DATA
——
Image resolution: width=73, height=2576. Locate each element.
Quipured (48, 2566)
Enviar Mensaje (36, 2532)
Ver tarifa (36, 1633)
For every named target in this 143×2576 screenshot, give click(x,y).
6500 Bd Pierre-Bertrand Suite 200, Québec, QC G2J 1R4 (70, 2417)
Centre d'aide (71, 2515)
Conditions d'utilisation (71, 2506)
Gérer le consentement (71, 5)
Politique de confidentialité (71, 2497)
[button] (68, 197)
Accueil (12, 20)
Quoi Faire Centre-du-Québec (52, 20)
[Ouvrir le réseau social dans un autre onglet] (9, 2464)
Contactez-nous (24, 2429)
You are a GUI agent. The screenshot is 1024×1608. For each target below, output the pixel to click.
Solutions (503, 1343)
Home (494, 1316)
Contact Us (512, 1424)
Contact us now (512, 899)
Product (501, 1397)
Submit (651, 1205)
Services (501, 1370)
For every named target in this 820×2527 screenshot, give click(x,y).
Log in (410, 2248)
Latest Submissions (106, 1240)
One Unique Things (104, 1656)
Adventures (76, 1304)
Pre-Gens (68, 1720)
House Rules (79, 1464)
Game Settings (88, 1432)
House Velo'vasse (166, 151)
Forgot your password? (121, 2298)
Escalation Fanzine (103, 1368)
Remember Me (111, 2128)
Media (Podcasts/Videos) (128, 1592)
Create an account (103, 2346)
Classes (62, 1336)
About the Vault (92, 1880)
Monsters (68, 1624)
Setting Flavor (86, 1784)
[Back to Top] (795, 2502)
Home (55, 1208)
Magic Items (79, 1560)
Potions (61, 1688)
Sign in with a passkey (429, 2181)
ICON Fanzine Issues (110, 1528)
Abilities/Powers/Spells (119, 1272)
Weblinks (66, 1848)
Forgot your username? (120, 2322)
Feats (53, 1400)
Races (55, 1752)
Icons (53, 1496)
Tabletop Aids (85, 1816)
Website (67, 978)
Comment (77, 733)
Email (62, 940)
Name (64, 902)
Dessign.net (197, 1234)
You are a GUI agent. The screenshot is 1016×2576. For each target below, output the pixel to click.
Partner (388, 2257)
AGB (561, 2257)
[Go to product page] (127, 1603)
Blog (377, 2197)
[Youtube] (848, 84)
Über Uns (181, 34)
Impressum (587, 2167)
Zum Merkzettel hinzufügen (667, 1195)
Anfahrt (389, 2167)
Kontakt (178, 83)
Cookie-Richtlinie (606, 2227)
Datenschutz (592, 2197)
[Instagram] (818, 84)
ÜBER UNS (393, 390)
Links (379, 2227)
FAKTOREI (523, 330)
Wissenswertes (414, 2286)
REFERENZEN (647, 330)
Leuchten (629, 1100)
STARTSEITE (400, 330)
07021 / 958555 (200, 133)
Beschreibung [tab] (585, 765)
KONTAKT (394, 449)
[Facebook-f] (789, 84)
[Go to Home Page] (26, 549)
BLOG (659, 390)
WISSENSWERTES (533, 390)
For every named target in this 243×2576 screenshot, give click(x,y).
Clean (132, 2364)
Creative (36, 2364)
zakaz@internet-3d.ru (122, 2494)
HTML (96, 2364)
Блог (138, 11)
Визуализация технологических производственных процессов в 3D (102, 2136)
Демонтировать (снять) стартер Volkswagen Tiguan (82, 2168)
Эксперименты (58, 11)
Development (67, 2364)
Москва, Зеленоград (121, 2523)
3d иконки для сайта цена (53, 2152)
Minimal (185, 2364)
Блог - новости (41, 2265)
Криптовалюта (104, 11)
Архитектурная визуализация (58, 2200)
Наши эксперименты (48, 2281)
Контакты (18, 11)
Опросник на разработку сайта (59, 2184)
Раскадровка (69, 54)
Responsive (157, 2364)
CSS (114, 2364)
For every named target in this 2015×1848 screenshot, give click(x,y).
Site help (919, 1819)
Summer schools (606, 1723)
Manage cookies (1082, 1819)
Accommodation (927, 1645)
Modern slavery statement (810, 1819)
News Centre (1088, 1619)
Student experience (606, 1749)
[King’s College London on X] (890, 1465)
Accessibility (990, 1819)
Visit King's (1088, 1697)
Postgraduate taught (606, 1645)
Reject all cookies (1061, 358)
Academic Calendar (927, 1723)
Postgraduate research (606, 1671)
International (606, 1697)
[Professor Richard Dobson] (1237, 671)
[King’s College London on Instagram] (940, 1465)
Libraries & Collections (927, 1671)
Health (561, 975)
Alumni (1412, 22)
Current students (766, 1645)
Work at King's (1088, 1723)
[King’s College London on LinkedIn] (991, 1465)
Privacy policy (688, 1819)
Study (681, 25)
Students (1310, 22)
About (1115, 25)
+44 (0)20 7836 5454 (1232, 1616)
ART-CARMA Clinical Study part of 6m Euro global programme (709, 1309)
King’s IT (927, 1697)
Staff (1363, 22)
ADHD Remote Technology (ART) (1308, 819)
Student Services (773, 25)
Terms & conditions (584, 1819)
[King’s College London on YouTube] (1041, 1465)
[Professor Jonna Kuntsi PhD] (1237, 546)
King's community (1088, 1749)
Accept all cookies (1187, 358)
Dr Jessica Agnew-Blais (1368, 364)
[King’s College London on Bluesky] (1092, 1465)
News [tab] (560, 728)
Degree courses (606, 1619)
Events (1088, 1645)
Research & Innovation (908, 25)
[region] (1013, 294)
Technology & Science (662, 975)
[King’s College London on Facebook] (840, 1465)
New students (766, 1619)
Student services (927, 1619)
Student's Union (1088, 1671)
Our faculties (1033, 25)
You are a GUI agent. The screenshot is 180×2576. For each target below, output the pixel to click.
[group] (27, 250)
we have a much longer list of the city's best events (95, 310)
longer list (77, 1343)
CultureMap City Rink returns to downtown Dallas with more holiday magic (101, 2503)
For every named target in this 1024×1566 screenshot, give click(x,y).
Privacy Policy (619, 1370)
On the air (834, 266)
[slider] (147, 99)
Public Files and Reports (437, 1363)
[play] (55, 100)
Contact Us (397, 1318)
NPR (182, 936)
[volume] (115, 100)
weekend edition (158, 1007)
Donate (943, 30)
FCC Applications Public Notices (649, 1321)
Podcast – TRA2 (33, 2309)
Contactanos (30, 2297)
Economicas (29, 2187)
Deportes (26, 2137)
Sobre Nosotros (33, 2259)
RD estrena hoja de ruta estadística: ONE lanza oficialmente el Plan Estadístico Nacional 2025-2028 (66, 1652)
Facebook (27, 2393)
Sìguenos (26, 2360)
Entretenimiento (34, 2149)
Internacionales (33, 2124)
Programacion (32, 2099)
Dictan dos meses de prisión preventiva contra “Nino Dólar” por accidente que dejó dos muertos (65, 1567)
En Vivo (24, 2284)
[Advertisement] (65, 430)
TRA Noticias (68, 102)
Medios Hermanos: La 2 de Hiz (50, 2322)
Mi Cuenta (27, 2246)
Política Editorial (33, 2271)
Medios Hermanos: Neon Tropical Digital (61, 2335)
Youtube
——
PROBLEM TO WORK ON
Give back all the data exactly as written.

OUTPUT FOR THIS TASK
Image resolution: width=73, height=2576. Locate each element.
Quipured (48, 2566)
Enviar Mensaje (36, 2532)
Ver tarifa (36, 1633)
For every named target in this 143×2576 screenshot, give click(x,y).
6500 Bd Pierre-Bertrand Suite 200, Québec, QC G2J 1R4 (70, 2417)
Centre d'aide (71, 2515)
Conditions d'utilisation (71, 2506)
Gérer le consentement (71, 5)
Politique de confidentialité (71, 2497)
[button] (68, 197)
Accueil (12, 20)
Quoi Faire Centre-du-Québec (52, 20)
[Ouvrir le réseau social dans un autre onglet] (9, 2464)
Contactez-nous (24, 2429)
You are a GUI agent. The screenshot is 1024×1608. For each target below, output the pixel to click.
Solutions (503, 1343)
Home (494, 1316)
Contact Us (512, 1424)
Contact us now (512, 899)
Product (501, 1397)
Submit (651, 1205)
Services (501, 1370)
For every named target in this 820×2527 screenshot, give click(x,y).
Log in (410, 2248)
Latest Submissions (106, 1240)
One Unique Things (104, 1656)
Adventures (76, 1304)
Pre-Gens (68, 1720)
House Rules (79, 1464)
Game Settings (88, 1432)
House Velo'vasse (166, 151)
Forgot your password? (121, 2298)
Escalation Fanzine (103, 1368)
Remember Me (111, 2128)
Media (Podcasts/Videos) (128, 1592)
Create an account (103, 2346)
Classes (62, 1336)
About the Vault (92, 1880)
Monsters (68, 1624)
Setting Flavor (86, 1784)
[Back to Top] (795, 2502)
Home (55, 1208)
Magic Items (79, 1560)
Potions (61, 1688)
Sign in with a passkey (429, 2181)
ICON Fanzine Issues (110, 1528)
Abilities/Powers/Spells (119, 1272)
Weblinks (66, 1848)
Forgot your username? (120, 2322)
Feats (53, 1400)
Races (55, 1752)
Icons (53, 1496)
Tabletop Aids (85, 1816)
Website (67, 978)
Comment (77, 733)
Email (62, 940)
Name (64, 902)
Dessign.net (197, 1234)
You are a GUI agent. The screenshot is 1016×2576. For each target below, output the pixel to click.
Partner (388, 2257)
AGB (561, 2257)
[Go to product page] (127, 1603)
Blog (377, 2197)
[Youtube] (848, 84)
Über Uns (181, 34)
Impressum (587, 2167)
Zum Merkzettel hinzufügen (667, 1195)
Anfahrt (389, 2167)
Kontakt (178, 83)
Cookie-Richtlinie (606, 2227)
Datenschutz (592, 2197)
[Instagram] (818, 84)
ÜBER UNS (393, 390)
Links (379, 2227)
FAKTOREI (523, 330)
Wissenswertes (414, 2286)
REFERENZEN (647, 330)
Leuchten (629, 1100)
STARTSEITE (400, 330)
07021 / 958555 (200, 133)
Beschreibung [tab] (585, 765)
KONTAKT (394, 449)
[Facebook-f] (789, 84)
[Go to Home Page] (26, 549)
BLOG (659, 390)
WISSENSWERTES (533, 390)
For every named target in this 243×2576 screenshot, give click(x,y).
Clean (132, 2364)
Creative (36, 2364)
zakaz@internet-3d.ru (122, 2494)
HTML (96, 2364)
Блог (138, 11)
Визуализация технологических производственных процессов в 3D (102, 2136)
Демонтировать (снять) стартер Volkswagen Tiguan (82, 2168)
Эксперименты (58, 11)
Development (67, 2364)
Москва, Зеленоград (121, 2523)
3d иконки для сайта цена (53, 2152)
Minimal (185, 2364)
Блог - новости (41, 2265)
Криптовалюта (104, 11)
Архитектурная визуализация (58, 2200)
Наши эксперименты (48, 2281)
Контакты (18, 11)
Опросник на разработку сайта (59, 2184)
Раскадровка (69, 54)
Responsive (157, 2364)
CSS (114, 2364)
For every named target in this 2015×1848 screenshot, give click(x,y).
Site help (919, 1819)
Summer schools (606, 1723)
Manage cookies (1082, 1819)
Accommodation (927, 1645)
Modern slavery statement (810, 1819)
News Centre (1088, 1619)
Student experience (606, 1749)
[King’s College London on X] (890, 1465)
Accessibility (990, 1819)
Visit King's (1088, 1697)
Postgraduate taught (606, 1645)
Reject all cookies (1061, 358)
Academic Calendar (927, 1723)
Postgraduate research (606, 1671)
International (606, 1697)
[Professor Richard Dobson] (1237, 671)
[King’s College London on Instagram] (940, 1465)
Libraries & Collections (927, 1671)
Health (561, 975)
Alumni (1412, 22)
Current students (766, 1645)
Work at King's (1088, 1723)
[King’s College London on LinkedIn] (991, 1465)
Privacy policy (688, 1819)
Study (681, 25)
Students (1310, 22)
About (1115, 25)
+44 (0)20 7836 5454 (1232, 1616)
ART-CARMA Clinical Study part of 6m Euro global programme (709, 1309)
King’s IT (927, 1697)
Staff (1363, 22)
ADHD Remote Technology (ART) (1308, 819)
Student Services (773, 25)
Terms & conditions (584, 1819)
[King’s College London on YouTube] (1041, 1465)
[Professor Jonna Kuntsi PhD] (1237, 546)
King's community (1088, 1749)
Accept all cookies (1187, 358)
Dr Jessica Agnew-Blais (1368, 364)
[King’s College London on Bluesky] (1092, 1465)
News [tab] (560, 728)
Degree courses (606, 1619)
Events (1088, 1645)
Research & Innovation (908, 25)
[region] (1013, 294)
Technology & Science (662, 975)
[King’s College London on Facebook] (840, 1465)
New students (766, 1619)
Student services (927, 1619)
Student's Union (1088, 1671)
Our faculties (1033, 25)
You are a GUI agent. The screenshot is 180×2576. For each target below, output the pixel to click.
[group] (27, 250)
we have a much longer list of the city's best events (95, 310)
longer list (77, 1343)
CultureMap City Rink returns to downtown Dallas with more holiday magic (101, 2503)
For every named target in this 1024×1566 screenshot, give click(x,y).
Privacy Policy (619, 1370)
On the air (834, 266)
[slider] (147, 99)
Public Files and Reports (437, 1363)
[play] (55, 100)
Contact Us (397, 1318)
NPR (182, 936)
[volume] (115, 100)
weekend edition (158, 1007)
Donate (943, 30)
FCC Applications Public Notices (649, 1321)
Podcast – TRA2 (33, 2309)
Contactanos (30, 2297)
Economicas (29, 2187)
Deportes (26, 2137)
Sobre Nosotros (33, 2259)
RD estrena hoja de ruta estadística: ONE lanza oficialmente el Plan Estadístico Nacional 2025-2028 (66, 1652)
Facebook (27, 2393)
Sìguenos (26, 2360)
Entretenimiento (34, 2149)
Internacionales (33, 2124)
Programacion (32, 2099)
Dictan dos meses de prisión preventiva contra “Nino Dólar” por accidente que dejó dos muertos (65, 1567)
En Vivo (24, 2284)
[Advertisement] (65, 430)
TRA Noticias (68, 102)
Medios Hermanos: La 2 de Hiz (50, 2322)
Mi Cuenta (27, 2246)
Política Editorial (33, 2271)
Medios Hermanos: Neon Tropical Digital (61, 2335)
Youtube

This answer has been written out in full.